Lao coffee has 100 years of history. The following information comes from the website of the Lao Coffee Association:
The beginnings of coffee in Laos (1920-1950)
The first coffee plantations in the Bolaven Plateau were set up around 1920 by French settlers alongside the roads built by the colonial administration. Coffee rapidly became the main crop in the area, especially after the construction of a research center near Paksong in 1930. At that time, settlers grew exclusively arabica trees of Bourbon and Typica varieties. The coffee obtained was then mainly exported to France with a very high-quality image.
War and coffee sector decline (1950-1975)
From 1950 onwards, several external factors triggered a decline of the coffee sector in Laos. First, there was the dismantling of coffee marketing network when planters, investors and traders fled the area because of the recurrent conflicts. At the same time, colonial arabica plantations were being severely damaged by recurrent frosts and more particularly by leaf rust disease attacks which led to the progressive replacement of Arabica trees with newly introduced species, mainly Robusta.

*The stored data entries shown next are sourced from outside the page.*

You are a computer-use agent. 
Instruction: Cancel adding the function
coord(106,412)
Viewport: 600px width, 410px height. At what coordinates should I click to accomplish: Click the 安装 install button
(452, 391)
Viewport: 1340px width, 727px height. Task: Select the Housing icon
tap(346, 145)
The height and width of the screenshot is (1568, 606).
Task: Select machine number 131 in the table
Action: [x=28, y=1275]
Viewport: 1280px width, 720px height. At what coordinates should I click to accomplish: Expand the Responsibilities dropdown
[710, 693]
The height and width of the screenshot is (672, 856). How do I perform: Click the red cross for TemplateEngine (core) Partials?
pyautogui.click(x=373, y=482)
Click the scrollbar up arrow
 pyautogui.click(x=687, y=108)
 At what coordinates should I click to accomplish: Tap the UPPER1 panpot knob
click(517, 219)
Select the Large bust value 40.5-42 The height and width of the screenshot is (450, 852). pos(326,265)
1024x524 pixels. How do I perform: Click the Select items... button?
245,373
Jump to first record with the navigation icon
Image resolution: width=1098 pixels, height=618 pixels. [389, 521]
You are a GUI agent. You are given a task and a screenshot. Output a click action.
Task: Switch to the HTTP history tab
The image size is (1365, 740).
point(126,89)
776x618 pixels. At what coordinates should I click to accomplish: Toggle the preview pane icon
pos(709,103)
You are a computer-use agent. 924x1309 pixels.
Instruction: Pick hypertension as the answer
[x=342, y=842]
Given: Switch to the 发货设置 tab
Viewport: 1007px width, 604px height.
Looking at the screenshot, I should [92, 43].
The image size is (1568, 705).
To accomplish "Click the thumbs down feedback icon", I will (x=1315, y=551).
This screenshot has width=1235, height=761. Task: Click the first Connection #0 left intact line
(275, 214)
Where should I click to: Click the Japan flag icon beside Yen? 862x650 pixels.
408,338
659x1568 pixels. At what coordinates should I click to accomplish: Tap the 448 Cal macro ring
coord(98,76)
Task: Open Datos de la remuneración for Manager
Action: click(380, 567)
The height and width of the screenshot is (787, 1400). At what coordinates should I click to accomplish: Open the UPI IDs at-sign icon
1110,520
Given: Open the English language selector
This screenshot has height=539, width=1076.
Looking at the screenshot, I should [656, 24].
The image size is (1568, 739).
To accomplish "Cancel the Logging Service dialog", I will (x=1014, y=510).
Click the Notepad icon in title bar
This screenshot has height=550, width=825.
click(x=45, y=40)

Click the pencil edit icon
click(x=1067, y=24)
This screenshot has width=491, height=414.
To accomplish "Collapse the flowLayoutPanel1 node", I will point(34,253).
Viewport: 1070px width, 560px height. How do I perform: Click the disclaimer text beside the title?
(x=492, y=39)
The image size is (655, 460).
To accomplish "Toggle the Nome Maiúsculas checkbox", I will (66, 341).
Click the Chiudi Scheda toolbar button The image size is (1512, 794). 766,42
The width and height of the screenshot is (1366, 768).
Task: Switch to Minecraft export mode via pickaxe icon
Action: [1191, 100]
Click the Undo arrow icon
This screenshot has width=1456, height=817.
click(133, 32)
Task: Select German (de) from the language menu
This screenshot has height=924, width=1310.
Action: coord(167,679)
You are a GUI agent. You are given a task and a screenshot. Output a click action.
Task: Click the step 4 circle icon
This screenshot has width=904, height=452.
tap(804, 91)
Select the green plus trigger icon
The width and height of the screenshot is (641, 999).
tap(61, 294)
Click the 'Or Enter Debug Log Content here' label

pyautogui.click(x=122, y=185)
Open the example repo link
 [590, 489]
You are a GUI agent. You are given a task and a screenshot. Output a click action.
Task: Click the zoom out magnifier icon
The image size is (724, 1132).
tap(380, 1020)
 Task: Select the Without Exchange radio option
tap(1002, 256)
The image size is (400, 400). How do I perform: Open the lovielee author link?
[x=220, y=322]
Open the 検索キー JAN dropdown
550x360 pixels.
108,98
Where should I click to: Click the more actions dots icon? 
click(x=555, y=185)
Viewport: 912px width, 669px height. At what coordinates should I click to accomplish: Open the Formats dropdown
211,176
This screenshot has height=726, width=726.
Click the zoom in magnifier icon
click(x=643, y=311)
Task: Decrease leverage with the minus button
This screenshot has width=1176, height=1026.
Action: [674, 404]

The state-controlled coffee sector (1975-1990)
After 1975 and the end of the war, native farmers as well as new settlers from the lowlands started to reoccupy the abandoned lands in the Boloven Plateau. At the same time, the government program of collectivization included the creation of coffee production and trading cooperatives with trading and exporting controlled by national authorities.
Market liberalization and the resurgence of Arabica (1990-2007)
In the late 80’s, under the New Economic Mechanism regime (NEM), the coffee sector was progressively liberalized and private operators started to play an important role once again. The sector was given a boost in the 90’s due to frosts in Brazil – the leading coffee producing country – and the devaluation of Lao Kip against the US dollar.
The emergence new coffee cooperative (2007-present day)
Created in 2007 with the support of the Lao government and the French Development Agency (AFD), the “Bolaven Plateau Coffee Producers Cooperative” or CPC (formerly known as AGPC) consists of about 1,855 coffee growing households spread in 55 villages. In 2012, CPC exported 603 tons of green coffee and was recognized as “Laos Best coffee exporter” based on price and quality. The organization is now continuing to grow, with exports exceeding 1,000 tons of green beans per year, while also acting as as source of inspiration and expertise for other farmer groups.